I think the kiss of death is when the low libido partner starts to avoid any kind of affection/intimacy because they think that it's going to lead to sex.
Age? Sure nearing 70 low libido might be fine and even sexless by 75 might be the norm. 15-40 not so much.
If both partners similar needs that’s okay though.
@fallfallfall I'm in the 15-40 category, though I feel 70 sometimes! Why the distinction?
It depends very much on the relationship. In my case, if my DP stopped wanting sex 3-4 times a week I’d know something was wrong. It happens now and again and it’s usually easily identified - big deadline at work, or worried about something. Unless there’s good reason not to, sex is a really important part of the relationship. We’re both happier and more relaxed and it has a powerful impact on our health and well-being. I was in a sexless marriage for 6 years and it had an awful impact on my mental health. If both parties are genuinely happy with the situation that’s fine, but what is it that makes the relationship more than just housemates?
Menopause hormonal changes decreased libido naturally.
If both parties are genuinely happy with the situation that’s fine, but what is it that makes the relationship more than just housemates?
Apologies if this comes across as judgemental (and it probably will) but is sex the only thing that separates you and your DP from being housemates? I've got emotional intimacy, trust, affection, loyalty, mutual interest, openness etc. If you don't have sex for a week, does that mean during that week you're only housemates?
@fallfallfall Not on the menopause bracket quite yet (I hope!)
I want a celebral relationship, physical I can take or leave although I enjoy it. But actually I miss someone to discuss, crossword with, cuddle and cook with as well as plan days out etc.
I personally believe that lack of sex is the kiss of death if one person wants it and the other is not bothered.
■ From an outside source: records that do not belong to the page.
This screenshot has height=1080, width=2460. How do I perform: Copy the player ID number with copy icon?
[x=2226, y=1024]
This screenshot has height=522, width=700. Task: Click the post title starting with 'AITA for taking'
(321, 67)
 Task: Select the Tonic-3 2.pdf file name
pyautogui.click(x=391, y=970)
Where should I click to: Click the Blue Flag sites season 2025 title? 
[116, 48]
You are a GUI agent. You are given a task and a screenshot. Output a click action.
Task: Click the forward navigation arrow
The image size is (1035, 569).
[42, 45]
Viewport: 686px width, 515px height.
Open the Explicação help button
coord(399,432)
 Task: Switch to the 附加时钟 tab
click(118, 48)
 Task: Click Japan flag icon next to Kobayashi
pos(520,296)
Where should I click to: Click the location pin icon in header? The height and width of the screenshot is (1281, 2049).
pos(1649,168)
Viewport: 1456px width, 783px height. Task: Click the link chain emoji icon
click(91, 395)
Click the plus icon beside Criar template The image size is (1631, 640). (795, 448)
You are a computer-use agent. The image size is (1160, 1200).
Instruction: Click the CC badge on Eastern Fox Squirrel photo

It’s a long, slow, painful death.
When I was pregnant I had some health issues that made sex virtually impossible for about 5 months. DH and I both missed sex but we were fine.
@Beentherefonethat I personally believe that lack of sex is the kiss of death if one person wants it and the other is not bothered.
How does the viewpoint of "I want sex but I'm not especially fussed if I don't have it" fit into that, in your opinion? I definitely agree though, if one party is left very unsatisfied then of course it can't be a happy & healthy relationship
I agree - and hope we’re right! I’m currently hugely pregnant and my husband and I haven’t had sex in months (mostly due to PGP and no sex drive on my part). He hasn’t expressed a moment’s concern about this and has reassured me when I have worried. We’re still physically intimate in lots of ways, still express love and affection regularly, still laugh and have a great time together.
I think sex drive can cycle and a dry spell doesn’t mean that part of the relationship is over. It can and will bloom again.
That's so lovely @ScotchBunnet! I'm glad to hear someone's in a similar situation and congratulations on your pregnancy
Sex is more important to some people than others. Of course some successful and meaningful relationships can survive long periods without sex, provided there is a strong emotional attachment, respect, trust and other demonstrations of affection and intimacy. Having similar libidos helps hugely, too - it’s a bit ludicrous to think it is only ever women who have a believable reason not to want regular sex that doesn’t involve them falling out of love with their partner.
My marriage was sexless. It was indicative of a bigger problem and now divorced and remain friends. We both also have admitted that one of the best things has been the joy of rediscovering sex. Turns out i really, really love sex. Was just with the wrong person but we stayed together so long as marriage entangles lives, responsibilities, finances, kids, friends. I am truly happier now but would have argued years ago that our marriage was fine. It wasn't.